Visibility was reportedly good at the time of the crash, with a low overcast and some light rain and light wind. An official said Turkish Airlines has a good safety record, although the airline has
had three fatal crashes since 1983. The 737 was just seven years old. Early reports were inconsistent regarding how much fuel may have been on the airplane and whether it had stalled or was still
under control when it hit the ground. Officials said that there was no evidence of a terrorist attack. Investigators have recovered the cockpit voice and flight data recorders, and the NTSB has sent a
team to help with the inquiry.
On Capitol Hill on Tuesday, Patrick Harten, the air traffic controller who was on duty the day US Airways Flight 1549 ditched in the Hudson, spoke about the event publicly for the first time. He
told members of the House Subcommittee on Aviation that when he heard Capt. Chesley "Sully" Sullenberger tell him, "We're gonna be in the Hudson," he asked him to repeat himself, even though he heard
him just fine. "I simply could not wrap my mind around those words," Harten said calmly. "People don't survive landings on the Hudson River, and I thought this was a death sentence. I believed at that
moment, I was going to be the last person to talk to anyone on that plane alive." Harten said that during the emergency itself, he was hyper-focused. "I had no choice but to think and act quickly, and
remain calm. But when it was over, it hit me hard. It felt like hours before I learned about the heroic water landing that Captain Sullenberger and his crew had managed. Even after I learned the
truth, I could not shake the image of tragedy in my mind. ... I felt like I had been hit by a bus." Harten will return to work later this week for the first time since the ditching. The panel also
heard from Capt. Sullenberger, who warned that airlines of the future may not be as safe as airlines today. "I am worried that the airline-piloting profession will not be able to continue to attract
the best and the brightest," Sullenberger said. "The current experience and skills of our country's professional airline pilots come from investments made years ago when we were able to attract the
ambitious, talented people who now frequently seek lucrative professional careers elsewhere," he said. "I do not know a single professional airline pilot who wants his or her children to follow in
His pay has been cut by 40 percent in recent years and his pension has been downgraded, he said. This may not be news to those of us in the aviation world, but it will be interesting to see if
America's favorite pilot can get the attention of the public and Congress by making clear that the economic changes that have made airline pilots' careers less appealing may ultimately affect safety.

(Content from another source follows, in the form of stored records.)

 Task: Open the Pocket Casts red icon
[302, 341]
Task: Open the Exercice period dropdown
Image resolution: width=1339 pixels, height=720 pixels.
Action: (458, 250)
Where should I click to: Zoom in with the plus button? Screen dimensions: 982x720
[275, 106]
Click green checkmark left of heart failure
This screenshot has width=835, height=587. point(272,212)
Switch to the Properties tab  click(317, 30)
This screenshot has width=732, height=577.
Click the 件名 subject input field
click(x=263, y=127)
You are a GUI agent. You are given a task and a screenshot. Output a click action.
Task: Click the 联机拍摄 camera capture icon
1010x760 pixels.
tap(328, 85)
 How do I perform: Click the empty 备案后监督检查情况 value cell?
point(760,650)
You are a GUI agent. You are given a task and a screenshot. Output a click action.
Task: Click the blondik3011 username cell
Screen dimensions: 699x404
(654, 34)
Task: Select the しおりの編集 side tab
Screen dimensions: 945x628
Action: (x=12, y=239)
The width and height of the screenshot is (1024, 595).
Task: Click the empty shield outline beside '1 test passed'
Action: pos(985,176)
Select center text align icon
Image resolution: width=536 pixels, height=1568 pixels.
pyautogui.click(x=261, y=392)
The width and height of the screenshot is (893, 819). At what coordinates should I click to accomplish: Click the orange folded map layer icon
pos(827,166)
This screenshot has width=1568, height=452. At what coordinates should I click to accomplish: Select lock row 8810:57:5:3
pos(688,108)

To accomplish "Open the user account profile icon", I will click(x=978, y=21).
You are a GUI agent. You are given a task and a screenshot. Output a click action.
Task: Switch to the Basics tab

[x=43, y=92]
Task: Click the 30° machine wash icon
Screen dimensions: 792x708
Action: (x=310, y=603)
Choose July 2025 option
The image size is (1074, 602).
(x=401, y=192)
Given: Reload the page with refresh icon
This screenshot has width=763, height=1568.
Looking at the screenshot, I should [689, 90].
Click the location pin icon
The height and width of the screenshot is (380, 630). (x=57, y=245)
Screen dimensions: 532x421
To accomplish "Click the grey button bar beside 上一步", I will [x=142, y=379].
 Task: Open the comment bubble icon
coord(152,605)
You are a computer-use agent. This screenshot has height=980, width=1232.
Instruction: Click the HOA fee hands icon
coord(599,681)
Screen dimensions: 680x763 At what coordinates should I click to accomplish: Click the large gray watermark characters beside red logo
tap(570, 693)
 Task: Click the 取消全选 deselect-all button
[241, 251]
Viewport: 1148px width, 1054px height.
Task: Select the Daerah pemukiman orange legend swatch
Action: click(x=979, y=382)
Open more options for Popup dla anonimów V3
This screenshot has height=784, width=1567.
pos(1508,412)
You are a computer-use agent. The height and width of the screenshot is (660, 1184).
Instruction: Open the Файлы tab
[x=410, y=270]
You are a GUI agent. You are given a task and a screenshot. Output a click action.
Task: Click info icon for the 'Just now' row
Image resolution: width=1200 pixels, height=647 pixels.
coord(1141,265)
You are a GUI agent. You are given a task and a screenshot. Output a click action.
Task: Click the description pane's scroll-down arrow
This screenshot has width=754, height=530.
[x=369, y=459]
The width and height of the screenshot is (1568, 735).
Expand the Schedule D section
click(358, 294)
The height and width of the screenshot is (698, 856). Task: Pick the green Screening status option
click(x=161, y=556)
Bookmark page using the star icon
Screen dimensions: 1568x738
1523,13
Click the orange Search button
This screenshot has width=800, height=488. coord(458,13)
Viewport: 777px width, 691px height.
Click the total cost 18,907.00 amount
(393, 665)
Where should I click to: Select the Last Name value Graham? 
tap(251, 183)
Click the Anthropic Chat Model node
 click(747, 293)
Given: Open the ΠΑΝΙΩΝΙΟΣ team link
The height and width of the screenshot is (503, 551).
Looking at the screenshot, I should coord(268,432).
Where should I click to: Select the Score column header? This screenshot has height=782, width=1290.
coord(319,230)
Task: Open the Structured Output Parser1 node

"Americans have experienced huge economic difficulties in recent months, but airline employees have been experiencing those challenges and more for eight years," Sullenberger said. "We've been hit by
an economic tsunami, September 11, bankruptcies, fluctuating fuel prices, mergers, loss of pensions and revolving-door management teams who have used airline employees as an ATM.... The single most
important piece of safety equipment is an experienced, well-trained pilot." The panel, whose purpose was to examine what safety issues may have been revealed by the ditching, also heard from the rest
of the US Airways crew and several officials from the aviation industry and regulatory agencies. During discussions, the panel suggested they might review rules regarding what airplanes must be
equipped with life rafts, whether passengers should be instructed to stay away from the rear exits in the event of a water landing, and if the labor laws that govern the airlines should be separated
from those that govern the railroads. In response to questions about the birds, Sullenberger said he believed the collision that shut down both engines was likely a "fluke," and it would be difficult
in any case to reduce or control bird populations. He did say that it would be worthwhile to review engine certification standards in regard to bird strikes. Robert Sumwalt, of the NTSB, said those
standards will be reviewed as part of the board's ongoing investigation into the accident. Video of the hearing is posted online.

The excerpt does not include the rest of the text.